● What the task requires
Output the line that contains "How do I perform: Open" together with each line after it, through the final line of the listing below, word for word; omit pictures.

§

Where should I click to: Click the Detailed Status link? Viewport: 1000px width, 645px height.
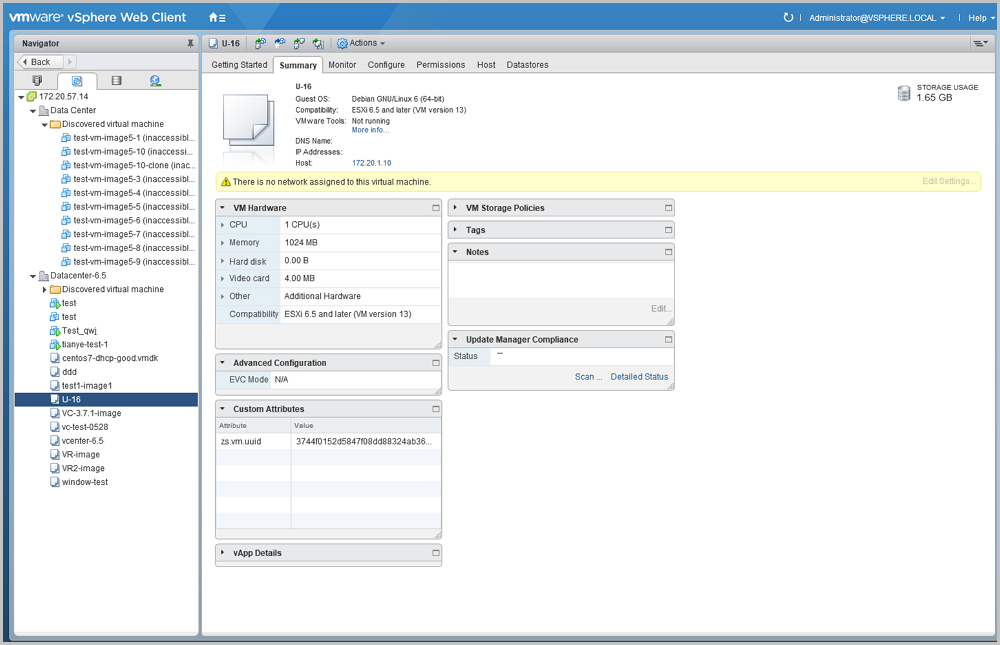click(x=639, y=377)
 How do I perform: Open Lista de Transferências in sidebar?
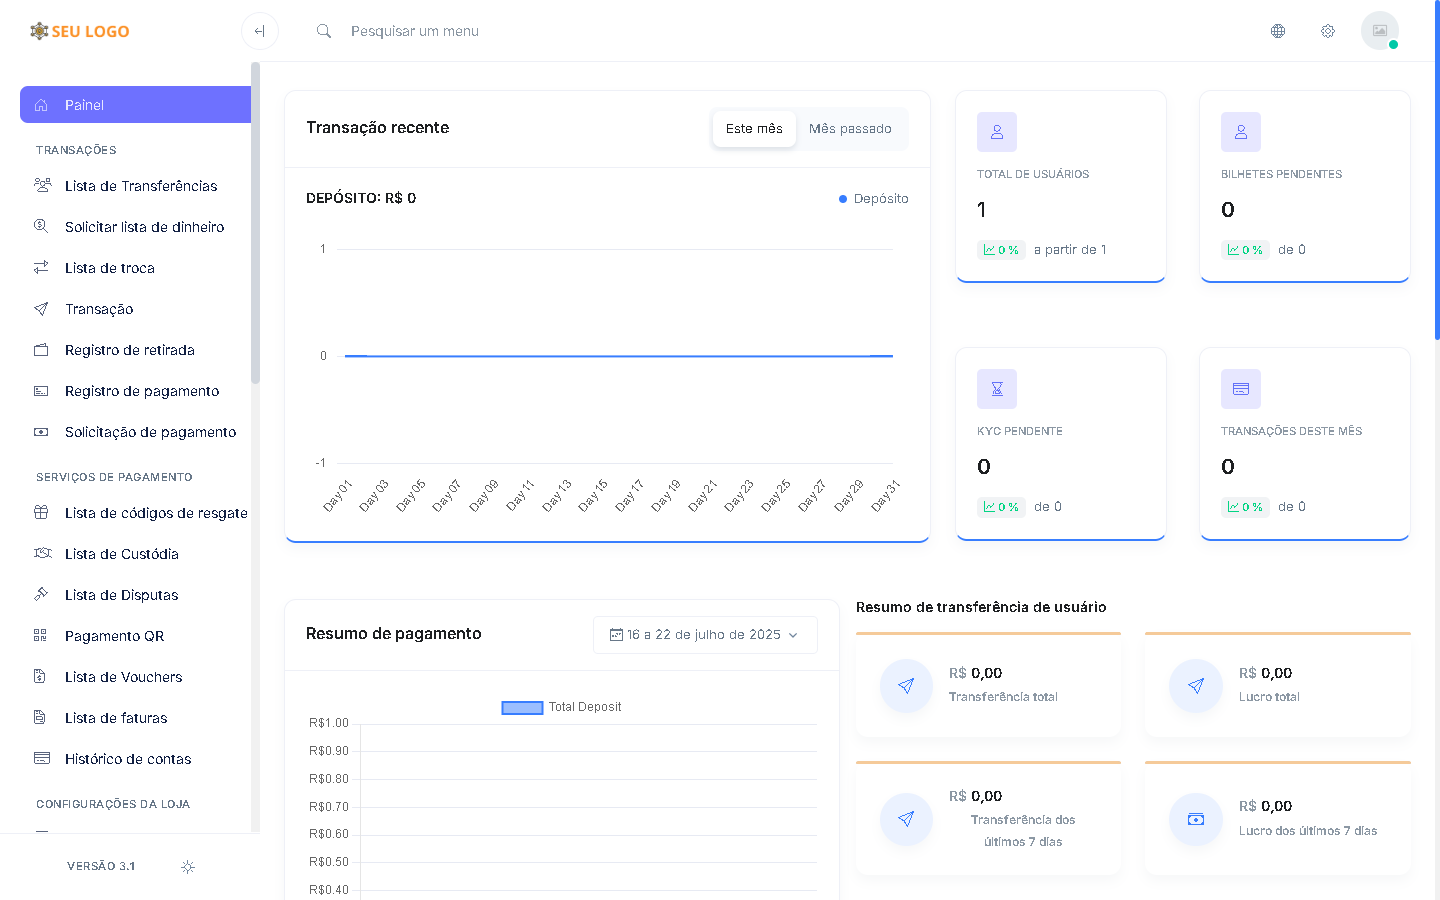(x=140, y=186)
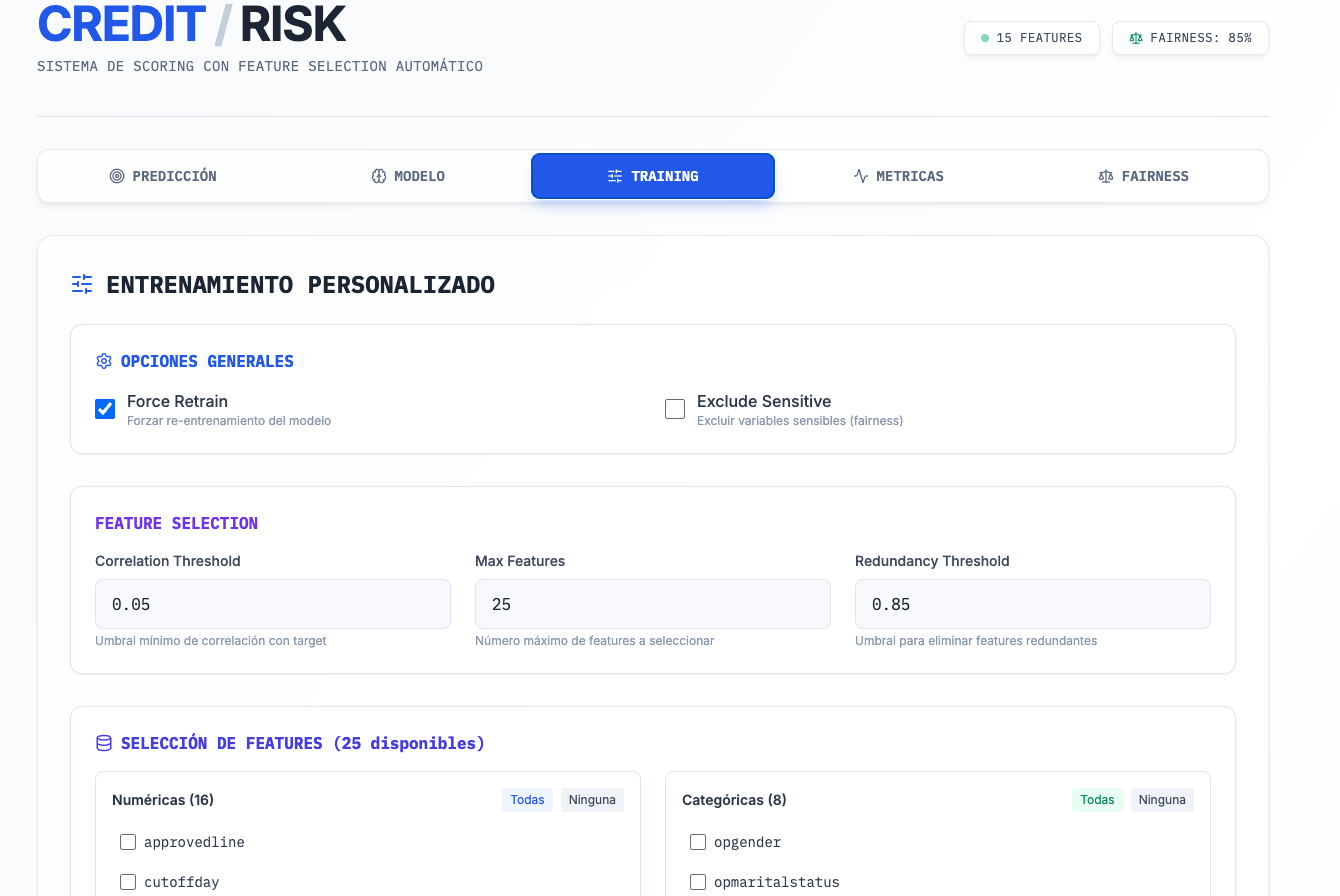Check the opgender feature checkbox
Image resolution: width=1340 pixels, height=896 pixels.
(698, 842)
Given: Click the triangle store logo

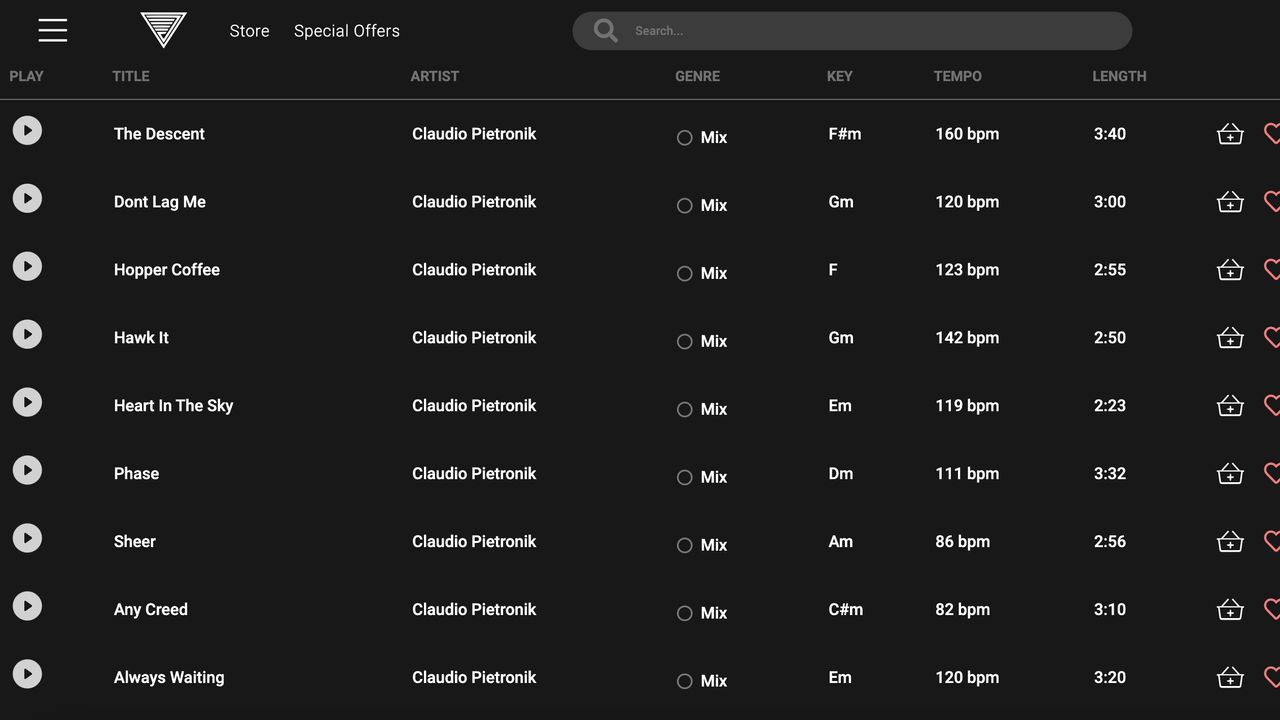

§

● Answer space
 How do I perform: Open Lista de Transferências in sidebar?
(x=140, y=186)
Check the opgender feature checkbox
Image resolution: width=1340 pixels, height=896 pixels.
(698, 842)
Given: Click the triangle store logo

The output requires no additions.